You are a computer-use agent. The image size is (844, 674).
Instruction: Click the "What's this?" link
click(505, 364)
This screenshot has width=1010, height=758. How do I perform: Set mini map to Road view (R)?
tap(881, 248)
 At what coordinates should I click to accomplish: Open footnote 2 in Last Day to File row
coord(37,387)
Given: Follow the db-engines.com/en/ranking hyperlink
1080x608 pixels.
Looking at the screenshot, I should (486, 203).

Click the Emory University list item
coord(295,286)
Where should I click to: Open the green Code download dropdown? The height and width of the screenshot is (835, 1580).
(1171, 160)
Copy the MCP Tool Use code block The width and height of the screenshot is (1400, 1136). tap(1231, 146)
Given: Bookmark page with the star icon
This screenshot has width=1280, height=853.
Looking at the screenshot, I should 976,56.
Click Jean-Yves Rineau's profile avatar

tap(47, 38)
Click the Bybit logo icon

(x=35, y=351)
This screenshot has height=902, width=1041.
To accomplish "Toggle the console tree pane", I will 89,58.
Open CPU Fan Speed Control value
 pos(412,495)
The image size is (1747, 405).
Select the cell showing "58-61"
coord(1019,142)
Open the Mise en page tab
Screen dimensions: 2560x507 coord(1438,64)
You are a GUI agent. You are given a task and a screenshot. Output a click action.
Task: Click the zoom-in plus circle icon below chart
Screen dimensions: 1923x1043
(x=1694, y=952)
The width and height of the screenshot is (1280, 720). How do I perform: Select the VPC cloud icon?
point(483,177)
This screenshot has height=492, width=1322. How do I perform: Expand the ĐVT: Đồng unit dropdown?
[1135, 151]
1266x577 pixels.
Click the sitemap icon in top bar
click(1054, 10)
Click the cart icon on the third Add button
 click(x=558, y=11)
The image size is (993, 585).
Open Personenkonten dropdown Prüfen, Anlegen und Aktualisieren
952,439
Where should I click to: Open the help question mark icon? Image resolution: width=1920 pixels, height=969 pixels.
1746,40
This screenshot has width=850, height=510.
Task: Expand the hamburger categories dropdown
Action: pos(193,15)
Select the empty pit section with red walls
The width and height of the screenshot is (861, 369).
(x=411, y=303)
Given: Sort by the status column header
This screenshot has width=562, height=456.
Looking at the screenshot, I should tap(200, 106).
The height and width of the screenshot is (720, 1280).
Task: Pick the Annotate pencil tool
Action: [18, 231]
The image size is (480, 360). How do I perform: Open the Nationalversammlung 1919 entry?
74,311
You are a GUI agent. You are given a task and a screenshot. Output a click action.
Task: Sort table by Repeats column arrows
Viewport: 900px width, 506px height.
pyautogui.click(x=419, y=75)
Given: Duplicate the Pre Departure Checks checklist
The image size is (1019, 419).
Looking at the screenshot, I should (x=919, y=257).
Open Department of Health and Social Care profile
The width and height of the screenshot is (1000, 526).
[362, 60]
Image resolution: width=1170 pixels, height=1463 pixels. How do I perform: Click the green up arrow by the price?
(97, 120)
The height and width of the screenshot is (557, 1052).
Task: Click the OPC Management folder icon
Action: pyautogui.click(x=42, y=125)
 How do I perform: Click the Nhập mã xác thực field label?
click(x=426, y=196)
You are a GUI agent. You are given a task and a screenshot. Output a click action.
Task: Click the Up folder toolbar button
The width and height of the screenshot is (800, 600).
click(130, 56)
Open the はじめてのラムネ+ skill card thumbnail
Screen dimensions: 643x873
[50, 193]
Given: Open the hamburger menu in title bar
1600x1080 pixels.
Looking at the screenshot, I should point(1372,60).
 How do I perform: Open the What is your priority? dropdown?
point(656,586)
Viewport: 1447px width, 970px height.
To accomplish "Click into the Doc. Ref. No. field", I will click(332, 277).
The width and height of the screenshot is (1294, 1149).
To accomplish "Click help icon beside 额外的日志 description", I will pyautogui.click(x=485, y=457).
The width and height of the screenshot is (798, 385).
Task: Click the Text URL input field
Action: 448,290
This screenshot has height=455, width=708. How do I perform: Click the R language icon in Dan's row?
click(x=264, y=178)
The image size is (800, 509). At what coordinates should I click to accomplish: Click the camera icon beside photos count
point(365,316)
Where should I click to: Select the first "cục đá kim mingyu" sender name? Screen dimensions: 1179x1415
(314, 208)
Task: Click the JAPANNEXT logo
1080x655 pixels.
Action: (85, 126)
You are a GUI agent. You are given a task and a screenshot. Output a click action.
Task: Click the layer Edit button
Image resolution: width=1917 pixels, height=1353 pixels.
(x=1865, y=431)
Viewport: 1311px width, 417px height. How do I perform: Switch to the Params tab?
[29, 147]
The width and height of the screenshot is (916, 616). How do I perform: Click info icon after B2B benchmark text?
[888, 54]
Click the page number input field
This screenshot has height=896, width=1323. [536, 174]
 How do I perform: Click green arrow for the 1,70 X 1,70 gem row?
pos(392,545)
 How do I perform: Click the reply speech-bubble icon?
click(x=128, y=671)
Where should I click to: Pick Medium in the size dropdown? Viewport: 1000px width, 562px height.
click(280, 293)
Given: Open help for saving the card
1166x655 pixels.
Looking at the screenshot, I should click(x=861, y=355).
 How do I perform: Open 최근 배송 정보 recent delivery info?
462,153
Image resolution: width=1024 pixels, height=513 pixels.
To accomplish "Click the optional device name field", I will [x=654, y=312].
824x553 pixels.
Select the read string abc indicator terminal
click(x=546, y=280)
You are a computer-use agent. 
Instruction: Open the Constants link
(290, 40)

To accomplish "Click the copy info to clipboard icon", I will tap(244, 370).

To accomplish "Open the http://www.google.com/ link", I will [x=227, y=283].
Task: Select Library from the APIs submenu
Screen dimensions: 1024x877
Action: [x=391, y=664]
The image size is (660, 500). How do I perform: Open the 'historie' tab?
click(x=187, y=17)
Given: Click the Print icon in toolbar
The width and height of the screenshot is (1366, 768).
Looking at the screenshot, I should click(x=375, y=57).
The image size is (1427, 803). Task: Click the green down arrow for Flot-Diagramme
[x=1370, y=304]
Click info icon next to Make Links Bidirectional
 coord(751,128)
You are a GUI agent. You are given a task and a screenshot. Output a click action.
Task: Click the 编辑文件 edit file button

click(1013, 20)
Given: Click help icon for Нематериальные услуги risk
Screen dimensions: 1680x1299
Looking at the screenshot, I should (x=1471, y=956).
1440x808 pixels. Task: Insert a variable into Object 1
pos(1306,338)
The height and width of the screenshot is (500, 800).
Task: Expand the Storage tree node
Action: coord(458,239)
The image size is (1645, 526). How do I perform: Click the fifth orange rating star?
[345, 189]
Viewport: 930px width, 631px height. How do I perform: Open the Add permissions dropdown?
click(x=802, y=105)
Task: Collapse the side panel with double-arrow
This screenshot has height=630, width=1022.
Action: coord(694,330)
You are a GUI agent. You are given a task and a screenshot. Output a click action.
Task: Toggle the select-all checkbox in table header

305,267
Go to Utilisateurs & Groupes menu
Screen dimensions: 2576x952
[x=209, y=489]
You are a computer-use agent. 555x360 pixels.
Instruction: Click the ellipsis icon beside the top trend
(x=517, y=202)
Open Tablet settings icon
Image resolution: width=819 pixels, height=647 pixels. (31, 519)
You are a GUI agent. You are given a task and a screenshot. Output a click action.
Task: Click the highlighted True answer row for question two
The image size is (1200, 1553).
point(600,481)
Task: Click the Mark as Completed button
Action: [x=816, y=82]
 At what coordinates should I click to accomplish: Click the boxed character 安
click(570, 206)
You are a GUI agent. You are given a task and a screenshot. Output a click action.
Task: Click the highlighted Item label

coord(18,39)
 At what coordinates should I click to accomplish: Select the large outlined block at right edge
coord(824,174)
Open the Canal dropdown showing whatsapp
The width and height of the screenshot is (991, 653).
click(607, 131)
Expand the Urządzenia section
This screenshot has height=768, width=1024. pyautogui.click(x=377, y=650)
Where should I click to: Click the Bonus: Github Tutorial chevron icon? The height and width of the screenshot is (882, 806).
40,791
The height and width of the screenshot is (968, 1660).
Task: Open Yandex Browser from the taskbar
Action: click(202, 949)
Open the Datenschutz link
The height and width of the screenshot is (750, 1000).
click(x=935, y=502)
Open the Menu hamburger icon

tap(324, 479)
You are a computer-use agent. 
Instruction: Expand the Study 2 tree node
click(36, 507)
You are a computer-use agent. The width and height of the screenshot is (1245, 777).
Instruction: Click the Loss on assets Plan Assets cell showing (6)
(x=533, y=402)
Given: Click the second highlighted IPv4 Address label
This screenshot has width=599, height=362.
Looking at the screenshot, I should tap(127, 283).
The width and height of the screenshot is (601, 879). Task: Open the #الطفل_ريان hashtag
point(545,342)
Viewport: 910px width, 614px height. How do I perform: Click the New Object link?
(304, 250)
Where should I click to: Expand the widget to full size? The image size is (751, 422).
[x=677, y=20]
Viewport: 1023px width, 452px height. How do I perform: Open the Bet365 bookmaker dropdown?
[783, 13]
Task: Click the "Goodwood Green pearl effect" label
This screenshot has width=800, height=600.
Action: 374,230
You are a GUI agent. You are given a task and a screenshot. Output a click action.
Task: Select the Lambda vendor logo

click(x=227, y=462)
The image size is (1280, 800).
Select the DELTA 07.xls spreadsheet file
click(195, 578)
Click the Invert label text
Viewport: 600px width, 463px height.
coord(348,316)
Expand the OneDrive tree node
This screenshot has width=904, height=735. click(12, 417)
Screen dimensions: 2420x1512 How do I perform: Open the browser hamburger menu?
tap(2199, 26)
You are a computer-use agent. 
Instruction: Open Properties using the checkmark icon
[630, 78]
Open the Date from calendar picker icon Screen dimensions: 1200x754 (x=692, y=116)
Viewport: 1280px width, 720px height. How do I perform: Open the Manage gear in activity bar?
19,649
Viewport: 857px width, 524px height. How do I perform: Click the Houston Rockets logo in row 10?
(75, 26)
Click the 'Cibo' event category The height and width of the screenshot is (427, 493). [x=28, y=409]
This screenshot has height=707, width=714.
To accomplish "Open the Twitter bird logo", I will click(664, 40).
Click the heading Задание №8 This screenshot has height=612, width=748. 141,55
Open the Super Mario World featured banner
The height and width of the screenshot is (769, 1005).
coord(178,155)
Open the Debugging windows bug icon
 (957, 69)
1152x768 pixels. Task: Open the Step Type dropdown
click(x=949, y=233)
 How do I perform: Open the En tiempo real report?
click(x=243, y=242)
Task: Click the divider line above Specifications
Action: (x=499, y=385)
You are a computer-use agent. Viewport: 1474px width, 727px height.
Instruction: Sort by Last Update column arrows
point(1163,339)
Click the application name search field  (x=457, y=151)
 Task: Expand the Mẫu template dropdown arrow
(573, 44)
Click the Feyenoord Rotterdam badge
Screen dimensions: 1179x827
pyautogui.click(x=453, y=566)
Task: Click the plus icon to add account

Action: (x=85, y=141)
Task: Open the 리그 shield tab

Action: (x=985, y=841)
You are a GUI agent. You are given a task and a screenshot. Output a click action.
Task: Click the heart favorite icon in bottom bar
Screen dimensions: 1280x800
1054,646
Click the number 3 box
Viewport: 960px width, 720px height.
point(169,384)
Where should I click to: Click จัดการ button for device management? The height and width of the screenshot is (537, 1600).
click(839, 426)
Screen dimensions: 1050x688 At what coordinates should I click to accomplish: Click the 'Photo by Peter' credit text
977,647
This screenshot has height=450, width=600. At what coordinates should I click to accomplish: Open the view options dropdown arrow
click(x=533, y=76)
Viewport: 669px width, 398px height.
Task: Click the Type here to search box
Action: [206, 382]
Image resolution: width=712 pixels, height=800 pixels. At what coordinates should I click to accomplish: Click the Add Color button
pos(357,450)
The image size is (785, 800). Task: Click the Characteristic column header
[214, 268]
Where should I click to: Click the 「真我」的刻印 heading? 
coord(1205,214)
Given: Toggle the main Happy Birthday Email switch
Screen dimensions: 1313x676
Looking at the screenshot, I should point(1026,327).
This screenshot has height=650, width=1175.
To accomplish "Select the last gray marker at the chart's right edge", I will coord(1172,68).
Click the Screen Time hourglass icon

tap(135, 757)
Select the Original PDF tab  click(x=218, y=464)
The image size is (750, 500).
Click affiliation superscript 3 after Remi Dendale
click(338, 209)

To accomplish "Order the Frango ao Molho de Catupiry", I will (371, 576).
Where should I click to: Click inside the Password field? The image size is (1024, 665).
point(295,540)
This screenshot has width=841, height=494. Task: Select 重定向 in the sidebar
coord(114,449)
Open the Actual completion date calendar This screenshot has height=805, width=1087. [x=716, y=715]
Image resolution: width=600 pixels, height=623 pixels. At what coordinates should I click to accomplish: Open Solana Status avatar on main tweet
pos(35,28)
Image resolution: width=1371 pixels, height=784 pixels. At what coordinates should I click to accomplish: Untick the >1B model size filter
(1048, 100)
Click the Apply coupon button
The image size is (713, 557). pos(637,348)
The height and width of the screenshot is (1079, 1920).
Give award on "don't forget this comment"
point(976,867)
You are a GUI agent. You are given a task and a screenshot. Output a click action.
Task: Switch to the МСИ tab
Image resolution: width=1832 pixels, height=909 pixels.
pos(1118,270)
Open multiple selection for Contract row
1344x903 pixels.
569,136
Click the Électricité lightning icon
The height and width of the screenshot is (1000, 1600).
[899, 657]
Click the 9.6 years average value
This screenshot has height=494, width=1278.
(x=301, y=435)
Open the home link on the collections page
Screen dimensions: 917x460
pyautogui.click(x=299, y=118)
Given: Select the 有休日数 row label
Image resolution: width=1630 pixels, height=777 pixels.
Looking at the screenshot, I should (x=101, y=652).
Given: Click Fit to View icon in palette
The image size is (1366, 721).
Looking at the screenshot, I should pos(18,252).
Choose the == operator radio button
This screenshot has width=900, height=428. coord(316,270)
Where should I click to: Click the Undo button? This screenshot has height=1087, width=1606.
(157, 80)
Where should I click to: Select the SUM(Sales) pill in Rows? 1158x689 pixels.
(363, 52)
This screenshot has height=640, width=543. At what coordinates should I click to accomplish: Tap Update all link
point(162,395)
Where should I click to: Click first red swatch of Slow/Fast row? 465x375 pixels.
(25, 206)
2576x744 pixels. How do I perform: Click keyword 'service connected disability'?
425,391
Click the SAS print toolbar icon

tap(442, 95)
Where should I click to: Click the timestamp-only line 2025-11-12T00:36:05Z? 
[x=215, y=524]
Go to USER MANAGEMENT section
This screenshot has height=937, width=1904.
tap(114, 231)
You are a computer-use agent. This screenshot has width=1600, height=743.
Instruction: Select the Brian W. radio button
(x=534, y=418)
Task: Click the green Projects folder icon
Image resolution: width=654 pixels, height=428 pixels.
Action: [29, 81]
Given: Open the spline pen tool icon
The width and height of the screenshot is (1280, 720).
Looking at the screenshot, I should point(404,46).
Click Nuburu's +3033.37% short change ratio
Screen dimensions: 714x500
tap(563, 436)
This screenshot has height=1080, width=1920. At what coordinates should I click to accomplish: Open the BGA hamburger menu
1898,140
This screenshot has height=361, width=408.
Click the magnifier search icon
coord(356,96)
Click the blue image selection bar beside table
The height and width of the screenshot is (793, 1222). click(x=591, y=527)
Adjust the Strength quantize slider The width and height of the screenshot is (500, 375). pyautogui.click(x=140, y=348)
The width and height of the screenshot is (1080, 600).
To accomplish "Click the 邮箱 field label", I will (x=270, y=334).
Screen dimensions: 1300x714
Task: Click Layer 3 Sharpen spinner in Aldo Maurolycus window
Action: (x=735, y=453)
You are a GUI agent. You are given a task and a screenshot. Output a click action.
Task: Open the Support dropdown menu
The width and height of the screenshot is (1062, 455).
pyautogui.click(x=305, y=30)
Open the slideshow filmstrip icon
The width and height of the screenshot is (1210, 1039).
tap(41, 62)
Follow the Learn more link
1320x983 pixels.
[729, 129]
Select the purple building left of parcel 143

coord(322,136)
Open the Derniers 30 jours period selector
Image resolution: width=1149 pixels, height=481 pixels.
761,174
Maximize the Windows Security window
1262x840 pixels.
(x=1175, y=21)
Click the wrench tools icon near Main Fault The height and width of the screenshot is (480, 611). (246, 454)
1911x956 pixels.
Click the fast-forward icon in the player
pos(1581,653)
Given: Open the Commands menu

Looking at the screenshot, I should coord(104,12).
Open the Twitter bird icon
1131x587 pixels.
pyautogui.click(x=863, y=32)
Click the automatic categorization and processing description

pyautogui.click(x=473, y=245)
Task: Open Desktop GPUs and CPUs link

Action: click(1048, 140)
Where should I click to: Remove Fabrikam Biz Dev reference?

_ _ _ _

**THE TASK:**
Your answer should be a single number: how many lines of the material above include "computer".

**SOLUTION TO THE EXERCISE:**
8